A. Locations of the rostral and caudal cingulate zones (RCZ and CCZ)6, 43. RCZ lies in aMCC, whereas CCZ lies at the junction of aMCC and posterior MCC (pMCC) (see Figure 1c). Zone borders are approximations (see also Ref. 44). Adapted with permission from Ref. 6 (for additional information, see the Supplement). B. Somatotopy in RCZ and CCZ based on human imaging studies43. Adapted with permission from Ref. 43 (for additional information, see the Supplement). C. Combined tracing and microstimulation work in macaques indicates that the monkey analogue of the human RCZ projects to the facial nucleus50, 215, allowing it to control the muscles of the upper face (shown in red for the macaque). The facial muscles are largely conserved across primate species216, 217. Adapted with permission from Ref. 216 (for additional information, see the Supplement). D. In humans, the muscles of the upper face have been associated with the elicitation of negative affect (e.g., anger, fear), pain, and consistent with Darwin’s suggestions218 perhaps ‘cognitive effort’ as well (for additional information, see the Supplement).

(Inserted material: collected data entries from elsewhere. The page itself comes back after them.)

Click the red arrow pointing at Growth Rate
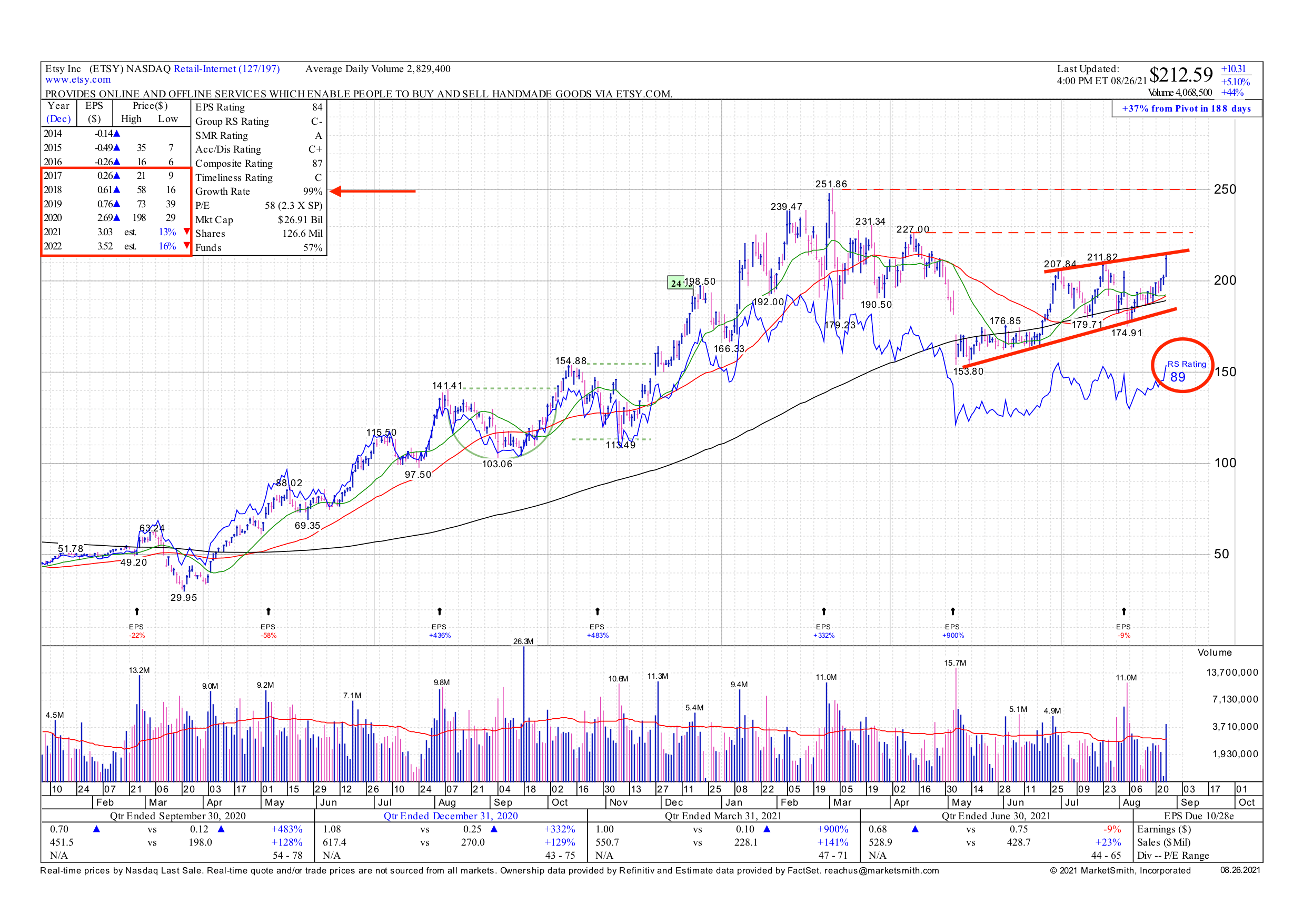The height and width of the screenshot is (924, 1303). point(373,191)
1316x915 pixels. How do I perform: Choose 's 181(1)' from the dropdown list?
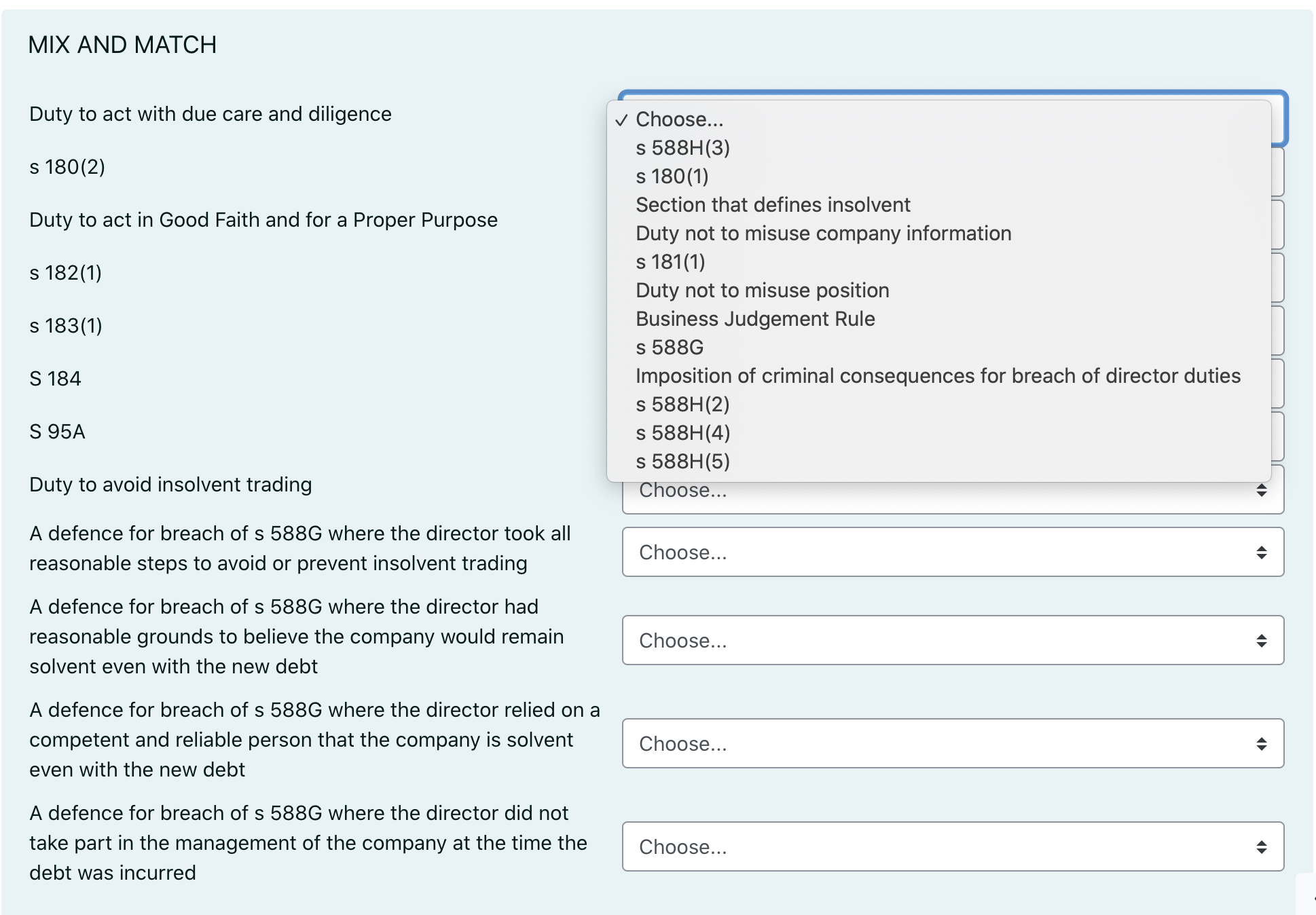click(670, 262)
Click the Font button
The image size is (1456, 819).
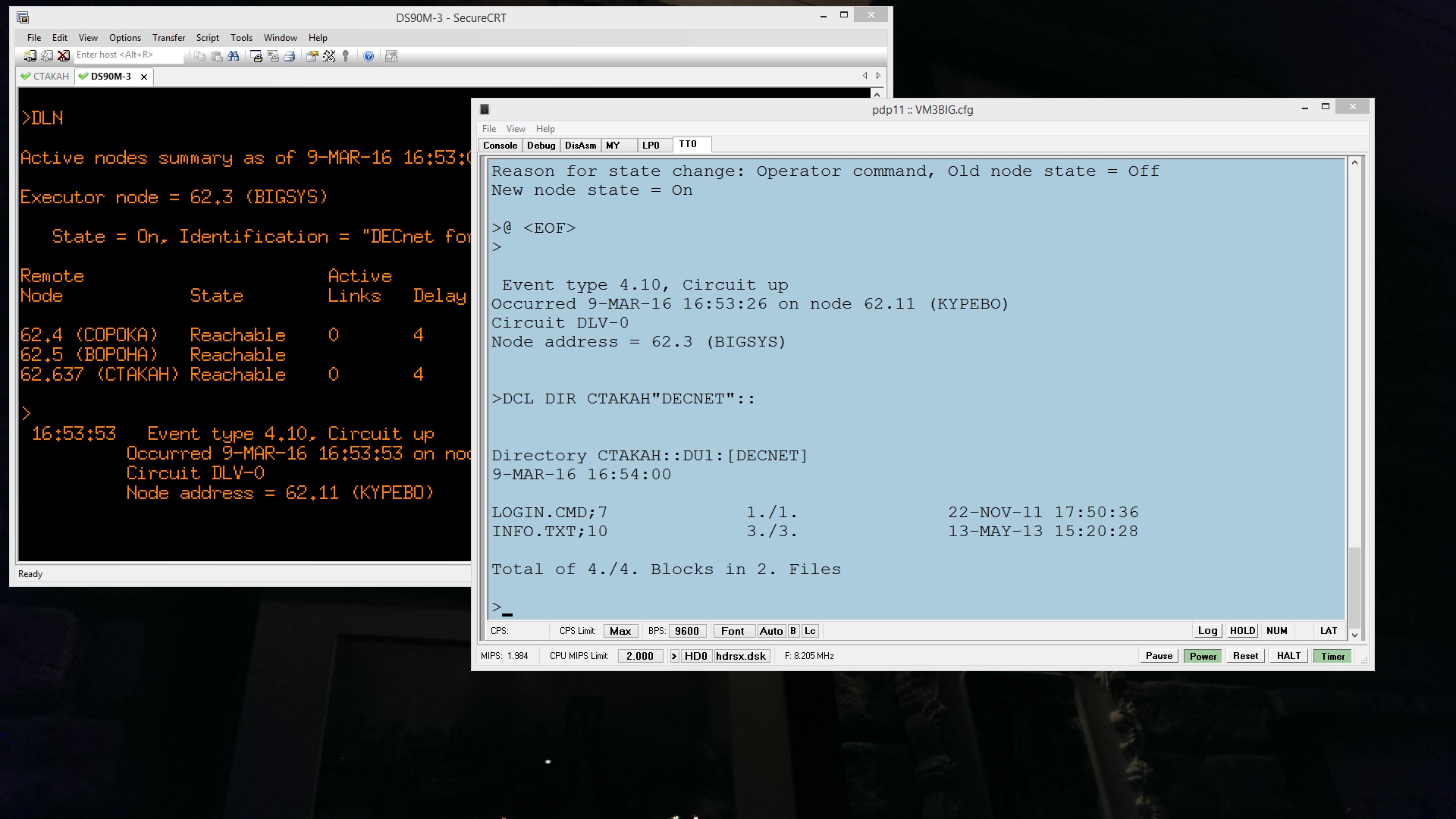click(733, 631)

Individual differences in the macroscopic anatomy of the cingulate represent a key obstacle to resolving the finer details of this region’s functional organization. In particular, there is considerable variability in the paracingulate sulcus (PCgS), a tertiary sulcus that is present in about one-half the population and more prominent in the left hemisphere (see the accompanying figure, lower panels)190, 191. The presence of this sulcus exerts a strong impact on the layout and relative volume of the architectonic areas comprising MCC (see the accompanying figure, upper panels). In particular, area 32′, which is otherwise found in the depths of the cingulate sulcus (CS), expands to occupy the crown of the external cingulate gyrus (ECgG; the ‘superior’ or ‘paracingulate’ gyrus)192. A parallel reduction occurs in the size of the more ventral supracallosal areas occupying the cingulate gyrus (CgG; areas 24a’/b’)191, 192. A key consequence is that the size and spatially-normalized location of the cingulate premotor areas harbored within MCC (areas 32′, 24c’; see Figure 3) can vary substantially across individuals. More generally, variation in sulcal anatomy will tend to obscure fine-grained distinctions between deep and superficial strata within each of the major subdivisions; that is, unmodeled variation in the cingulate sulci will tend to inflate the spread of activation clusters and hamper efforts to dissociate superior from inferior areas within MCC (see Refs. 193, 194) and rostral from caudal areas within ACC (compare to Figures 1 and 3). Accounting for such individual differences may permit a clearer separation of intermingled affective, nociceptive, and cognitive processes within aMCC (as in several important early imaging studies of pain195, 196).

Map depicts the results of a coordinate-based meta-analysis (CBMA) of 380 activation foci derived from 192 experiments involving more than 3,000 participants. Uppermost row shows the spatially normalized foci for each domain. The next row shows thresholded activation likelihood estimate (ALE) 38, 213 maps for each domain considered in isolation. Bottom two rows depict the region of overlap across the three domains. Red cluster indicates the location of a three-way minimum significance conjunction214 of the three domains. The cluster lies in aMCC in the vicinity of areas 32′ and a24b’/c’ (Talairach coordinates: x=0, y=12, z=42; volume: 11680 mm³). No other cluster reached significance. Numbers indicate mm from the anterior commissure (for additional methodological details and results, see the Supplement).

Afferents are depicted in red, efferents in blue, and reciprocal connections in purple. The monkey analogue to RCZ receives substantial inputs from the spinothalamic system, which relays nociceptive information from the periphery to RCZ via the mediodorsal nucleus of the thalamus. Dopaminergic inputs to RCZ arise from the substantia nigra and, to a lesser extent, the ventral tegmental area. RCZ projects to the ventral striatum, including the core region of nucleus accumbens, and has robust reciprocal connections with the lateral basal nucleus of the amygdala. For additional information, see the Supplement.